Thursday, November 02, 2006

Sinking (In)

I’m afraid to say anything because I don’t want to jinx things. But so far all signs point to things are going just fine.

I tell myself this isn’t like my first pregnancy, when the sac was measuring a week behind and my HCG levels suddenly stopped rising, after perfectly good beta levels. This isn’t like my second pregnancy, where my betas were low the entire time (but the sac measured fine) and I was told from the get-go that it might not be a viable pregnancy (not that that numbed the pain of losing later on). And it certainly is not like my third pregnancy (call it what you like: the heterotopic baby or twin-baby-in-the-tube) discovered a month after my D/C only after going through a horrifically painful experience.

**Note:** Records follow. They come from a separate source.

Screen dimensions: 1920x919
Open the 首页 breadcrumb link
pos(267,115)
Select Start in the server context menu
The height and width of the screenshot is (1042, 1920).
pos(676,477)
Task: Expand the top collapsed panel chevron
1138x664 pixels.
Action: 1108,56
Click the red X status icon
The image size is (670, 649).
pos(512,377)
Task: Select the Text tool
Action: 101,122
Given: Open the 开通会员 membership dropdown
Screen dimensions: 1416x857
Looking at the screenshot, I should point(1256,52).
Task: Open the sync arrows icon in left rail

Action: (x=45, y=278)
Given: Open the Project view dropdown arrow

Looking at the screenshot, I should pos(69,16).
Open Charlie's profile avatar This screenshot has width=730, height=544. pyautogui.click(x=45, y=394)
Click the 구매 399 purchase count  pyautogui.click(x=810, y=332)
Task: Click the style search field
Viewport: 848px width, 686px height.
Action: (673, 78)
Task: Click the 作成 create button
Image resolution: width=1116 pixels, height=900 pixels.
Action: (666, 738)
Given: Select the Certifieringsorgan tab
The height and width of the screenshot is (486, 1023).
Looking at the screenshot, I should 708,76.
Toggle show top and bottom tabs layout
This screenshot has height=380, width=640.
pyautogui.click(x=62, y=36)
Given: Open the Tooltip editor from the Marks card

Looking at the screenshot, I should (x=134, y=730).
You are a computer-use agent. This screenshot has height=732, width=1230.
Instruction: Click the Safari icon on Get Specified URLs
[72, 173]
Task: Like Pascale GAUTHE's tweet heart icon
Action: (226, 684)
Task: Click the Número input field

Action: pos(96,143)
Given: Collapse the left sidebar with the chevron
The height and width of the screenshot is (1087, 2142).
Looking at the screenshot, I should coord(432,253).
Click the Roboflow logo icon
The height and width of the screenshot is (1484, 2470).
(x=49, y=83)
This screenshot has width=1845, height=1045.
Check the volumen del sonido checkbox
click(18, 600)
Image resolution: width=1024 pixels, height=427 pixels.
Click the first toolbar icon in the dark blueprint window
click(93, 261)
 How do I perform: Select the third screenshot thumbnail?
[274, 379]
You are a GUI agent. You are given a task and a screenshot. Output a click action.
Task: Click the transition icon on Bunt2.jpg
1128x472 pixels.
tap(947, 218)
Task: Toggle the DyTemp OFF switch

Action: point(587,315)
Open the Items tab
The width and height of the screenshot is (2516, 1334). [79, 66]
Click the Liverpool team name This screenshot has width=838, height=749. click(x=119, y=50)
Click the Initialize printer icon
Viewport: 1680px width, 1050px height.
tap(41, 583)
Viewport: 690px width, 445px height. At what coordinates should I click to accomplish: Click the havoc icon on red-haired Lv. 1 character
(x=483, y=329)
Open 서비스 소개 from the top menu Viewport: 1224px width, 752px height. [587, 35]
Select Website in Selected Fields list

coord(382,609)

This pregnancy, so far, is progressing exactly as it should. This pregnancy seems strong and viable. Each weekly appointment has gone well, and the doctors confirm this. At the last appointment the doctor turned the sound up and we heard the beating little hearts. Both of them. The doctors have given me absolutely nothing to worry about, even when I prompt them to or slightly unravel a thread of thought to encourage a negative response.

Nicole flew back from SF last night and made it to our sonogram appointment this morning. I am still officially pregnant. 7 weeks and 4 days. We saw the hearts again and heard them, too. The doctor said we graduate next appointment to our ob/gyn (of which we don’ have yet).

Grateful doesn’t even begin to encompass how I feel. I feel so fortunate and so lucky to be at this point, but it’s not like it happened overnight. It did, after all, did take us 10 IUIs and 3 IVFs to get here. I have lost track of how much money we have spent, but it is safe to say at this point that at least a full year’s salary of mine (before taxes). I have watched many of my friends lap me in the baby-making department. I know how it feels to have breakdowns in baby departments of random stores and at baby showers. To take longer walks around bookstores to avoid the baby section filled with books I am not allowed to buy. I have endured the fruitless attempts by others to make me feel better and I have endured the loud silence when others seem to forget the horror I’ve gone through.

And yet I know enough not to get too comfortable. Being pregnant is a whole new set of worms (which I think very much needs a support group). I have seen far too many late trimester disasters brought on for chromosomal reasons. I have heard too many stories of seeing heartbeats and moving along only to have things abruptly stop thriving for no good reason. I know of too much heartache experienced by others. I can’t sit back and r-e-l-a-x and take everything for granted, as so many pregnant women can and do. I haven’t signed up for Your Baby This Week email services and I have kept the receipts for the couple of pregnancy books. I have bought. Color me Cautiously Optimistic.

This Sunday, Nicole and I are going to a Dorothy Parker one-night show on Broadway. When I heard about this show months ago, I told Nicole how badly I wanted to go but how superstitious I was. I now associate Broadway with m/c, since Nicole and I ended up wandering about the city after both m/c and somehow ended up getting tickets for a Broadway show in an al-out attempt to soothe ourselves with anything (interesting, really, because we both pretty much steer clear of the Great White Way or whatever it is called and may even go so far as to mock certain shows). I was afraid that if we got tickets, we’d pretty much seal our fate for a negative ending. Nicole went ahead and got the tickets anyway. And we will be in attendance this Sunday, when I turn exactly 8 weeks pregnant. It seems more like a celebration now than capitulation to the undertow of grief (knock on wood).